サックスは何故かうるさいとよく言われます。金管楽器にはミュートが使用できますが、サックスはその原理と構造上、高効率な弱音器は存在しません。いくつかの「サックス用ミュート」が製品化されていますが、トランペットのプラクティスミュート(練習用弱音器。他のミュートは音質を変える事が目的ですが、これは吹奏感を損なわずに、音を小さくすることが目的のミュートです)に比べたら、弱音の効果には雲泥の差があります。

• **練習課題**:
1. サックスの弱音器についての文章から、「サックスは何故かうるさいとよ」から「効果には雲泥の差があります。」までの部分を一字一句変えずに書き出しなさい。
2. サックスの弱音器についての文章を読んで、次の問いに答えなさい。
(a) サックスはよく何と言われるか。
(b) 金管楽器に使用できるものとして挙げられているものは何か。
(c) トランペットのプラクティスミュートは何を目的としたミュートか。
3. サックスの弱音器についての文章の続きを、最後の文の後から書き進めなさい。

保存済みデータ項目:

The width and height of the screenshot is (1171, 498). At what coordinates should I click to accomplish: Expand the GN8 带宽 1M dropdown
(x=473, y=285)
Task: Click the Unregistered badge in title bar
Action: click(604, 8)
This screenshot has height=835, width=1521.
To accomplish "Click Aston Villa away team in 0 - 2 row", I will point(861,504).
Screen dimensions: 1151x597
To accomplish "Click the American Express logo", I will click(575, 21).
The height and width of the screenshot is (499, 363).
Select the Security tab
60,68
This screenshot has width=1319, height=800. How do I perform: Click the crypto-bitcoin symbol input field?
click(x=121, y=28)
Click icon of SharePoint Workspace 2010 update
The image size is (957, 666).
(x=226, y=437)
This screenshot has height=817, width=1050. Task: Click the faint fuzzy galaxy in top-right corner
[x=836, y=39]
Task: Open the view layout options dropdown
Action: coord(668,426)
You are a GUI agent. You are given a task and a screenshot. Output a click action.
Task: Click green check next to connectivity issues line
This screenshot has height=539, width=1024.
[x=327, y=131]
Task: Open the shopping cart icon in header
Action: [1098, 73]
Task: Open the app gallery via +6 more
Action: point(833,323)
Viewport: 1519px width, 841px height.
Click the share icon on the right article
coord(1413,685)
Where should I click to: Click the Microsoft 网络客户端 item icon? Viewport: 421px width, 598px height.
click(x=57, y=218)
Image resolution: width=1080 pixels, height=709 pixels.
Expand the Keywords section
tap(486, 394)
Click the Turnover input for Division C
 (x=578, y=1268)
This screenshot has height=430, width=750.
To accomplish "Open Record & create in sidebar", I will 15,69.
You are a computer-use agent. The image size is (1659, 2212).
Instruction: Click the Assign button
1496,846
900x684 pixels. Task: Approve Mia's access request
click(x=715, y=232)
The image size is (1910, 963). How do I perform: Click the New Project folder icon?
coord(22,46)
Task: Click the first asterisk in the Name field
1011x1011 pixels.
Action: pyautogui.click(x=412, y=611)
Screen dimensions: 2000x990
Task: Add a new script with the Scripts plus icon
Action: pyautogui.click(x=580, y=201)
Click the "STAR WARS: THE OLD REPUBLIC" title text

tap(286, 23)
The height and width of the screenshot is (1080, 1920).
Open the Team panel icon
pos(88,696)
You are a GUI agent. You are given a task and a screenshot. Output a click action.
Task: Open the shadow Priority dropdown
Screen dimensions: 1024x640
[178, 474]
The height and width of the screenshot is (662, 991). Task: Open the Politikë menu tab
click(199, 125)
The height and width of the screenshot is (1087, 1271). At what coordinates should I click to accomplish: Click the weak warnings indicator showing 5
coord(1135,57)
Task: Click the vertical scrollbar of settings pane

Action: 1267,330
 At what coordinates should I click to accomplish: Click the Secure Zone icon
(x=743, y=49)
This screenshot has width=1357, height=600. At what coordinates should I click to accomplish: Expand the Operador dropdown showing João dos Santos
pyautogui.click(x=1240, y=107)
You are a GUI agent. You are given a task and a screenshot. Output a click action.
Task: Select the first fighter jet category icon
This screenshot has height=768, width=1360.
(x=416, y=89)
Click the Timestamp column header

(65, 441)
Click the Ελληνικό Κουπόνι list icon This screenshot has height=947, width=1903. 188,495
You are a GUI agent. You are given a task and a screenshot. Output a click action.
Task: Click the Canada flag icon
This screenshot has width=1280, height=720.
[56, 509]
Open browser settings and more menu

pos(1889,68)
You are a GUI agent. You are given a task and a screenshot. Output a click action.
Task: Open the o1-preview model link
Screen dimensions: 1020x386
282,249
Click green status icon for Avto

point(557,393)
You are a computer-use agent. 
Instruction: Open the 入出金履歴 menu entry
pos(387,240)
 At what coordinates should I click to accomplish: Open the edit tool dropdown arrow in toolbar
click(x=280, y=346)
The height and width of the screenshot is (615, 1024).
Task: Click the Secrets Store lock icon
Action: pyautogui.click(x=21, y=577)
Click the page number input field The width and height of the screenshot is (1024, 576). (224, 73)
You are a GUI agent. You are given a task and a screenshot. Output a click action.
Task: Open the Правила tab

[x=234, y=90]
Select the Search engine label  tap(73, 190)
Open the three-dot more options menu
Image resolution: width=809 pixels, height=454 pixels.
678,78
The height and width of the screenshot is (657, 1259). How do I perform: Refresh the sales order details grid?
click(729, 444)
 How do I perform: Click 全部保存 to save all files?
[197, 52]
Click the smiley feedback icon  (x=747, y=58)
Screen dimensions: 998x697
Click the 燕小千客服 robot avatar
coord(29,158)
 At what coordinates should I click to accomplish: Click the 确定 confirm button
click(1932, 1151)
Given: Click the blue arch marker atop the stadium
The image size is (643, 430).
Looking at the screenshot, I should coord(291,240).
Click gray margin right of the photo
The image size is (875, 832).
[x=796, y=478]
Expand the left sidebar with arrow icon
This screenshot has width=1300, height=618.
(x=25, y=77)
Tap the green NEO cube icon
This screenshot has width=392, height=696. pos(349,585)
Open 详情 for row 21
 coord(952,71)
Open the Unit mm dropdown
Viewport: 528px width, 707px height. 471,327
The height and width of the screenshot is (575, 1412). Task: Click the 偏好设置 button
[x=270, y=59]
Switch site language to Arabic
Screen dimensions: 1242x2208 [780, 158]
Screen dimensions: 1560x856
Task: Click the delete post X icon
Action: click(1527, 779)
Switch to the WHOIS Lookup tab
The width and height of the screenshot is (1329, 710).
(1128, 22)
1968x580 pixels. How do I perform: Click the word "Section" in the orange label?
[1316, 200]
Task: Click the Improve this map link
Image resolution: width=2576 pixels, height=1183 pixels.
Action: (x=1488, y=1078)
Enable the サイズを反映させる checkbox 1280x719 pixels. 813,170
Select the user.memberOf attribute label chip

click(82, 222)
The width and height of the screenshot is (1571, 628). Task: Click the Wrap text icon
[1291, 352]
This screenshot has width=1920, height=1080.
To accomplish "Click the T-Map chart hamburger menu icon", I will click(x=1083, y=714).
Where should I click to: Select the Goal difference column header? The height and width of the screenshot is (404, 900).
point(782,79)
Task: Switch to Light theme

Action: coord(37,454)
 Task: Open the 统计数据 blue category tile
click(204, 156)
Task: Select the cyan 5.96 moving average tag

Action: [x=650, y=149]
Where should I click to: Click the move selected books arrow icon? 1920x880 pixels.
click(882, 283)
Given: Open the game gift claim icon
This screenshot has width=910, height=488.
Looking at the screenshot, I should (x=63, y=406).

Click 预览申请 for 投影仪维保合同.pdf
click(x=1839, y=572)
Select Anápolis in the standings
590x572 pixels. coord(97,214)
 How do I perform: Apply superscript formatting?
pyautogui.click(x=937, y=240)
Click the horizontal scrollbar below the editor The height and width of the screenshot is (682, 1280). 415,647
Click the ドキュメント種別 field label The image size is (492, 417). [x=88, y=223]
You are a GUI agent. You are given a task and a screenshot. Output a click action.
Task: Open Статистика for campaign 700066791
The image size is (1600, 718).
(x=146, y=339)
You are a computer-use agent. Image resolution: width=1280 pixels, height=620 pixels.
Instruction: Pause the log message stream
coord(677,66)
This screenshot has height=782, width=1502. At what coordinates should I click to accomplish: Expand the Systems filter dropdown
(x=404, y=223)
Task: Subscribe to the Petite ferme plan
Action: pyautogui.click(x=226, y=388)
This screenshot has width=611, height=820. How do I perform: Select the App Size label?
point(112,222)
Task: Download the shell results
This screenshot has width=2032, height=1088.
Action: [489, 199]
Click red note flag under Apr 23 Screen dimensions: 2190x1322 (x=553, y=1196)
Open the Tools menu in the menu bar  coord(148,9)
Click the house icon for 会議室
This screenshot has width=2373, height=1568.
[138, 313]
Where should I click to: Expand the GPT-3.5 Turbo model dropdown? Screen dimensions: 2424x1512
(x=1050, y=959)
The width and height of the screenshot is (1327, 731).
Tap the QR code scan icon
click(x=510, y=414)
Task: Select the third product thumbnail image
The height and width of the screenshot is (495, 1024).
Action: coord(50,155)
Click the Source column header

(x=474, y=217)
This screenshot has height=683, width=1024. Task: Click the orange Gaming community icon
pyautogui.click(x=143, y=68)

• **各課題の解答**:
1.
サックスは何故かうるさいとよく言われます。金管楽器にはミュートが使用できますが、サックスはその原理と構造上、高効率な弱音器は存在しません。いくつかの「サックス用ミュート」が製品化されていますが、トランペットのプラクティスミュート(練習用弱音器。他のミュートは音質を変える事が目的ですが、これは吹奏感を損なわずに、音を小さくすることが目的のミュートです)に比べたら、弱音の効果には雲泥の差があります。

2.
(a) うるさい
(b) ミュート
(c) 吹奏感を損なわずに、音を小さくすること

3.
サックスは何故うるさいのでしょう。結論から言ってしまえば、発明者のアドルフ・サックスが「大きな音の楽器を作りたかった」からに他なりません。クラリネット等の木管楽器の高い操作性を持ち、金管楽器のダイナミックレンジの広さを兼ね備えた新しい楽器として、アドルフ・サックスはサックスいやサキソフォンを考え出したのです。彼の優れたアイデアによって、サックスは洗練された運指、発音の容易さでは、他の管楽器に類を見ない楽器となりました。ということで、「うるさい」という意味では宿命を背負ったサックスですが、ビッグバンドでも吹奏楽でも、「あ~!サックス隊、うるさい!」という言葉は聞いても、「ラッパ隊、うるさいよ。」というのはあまり聞きません。何故でしょう。その原因は、サックスが小さい音を出すのが難しい楽器だからです。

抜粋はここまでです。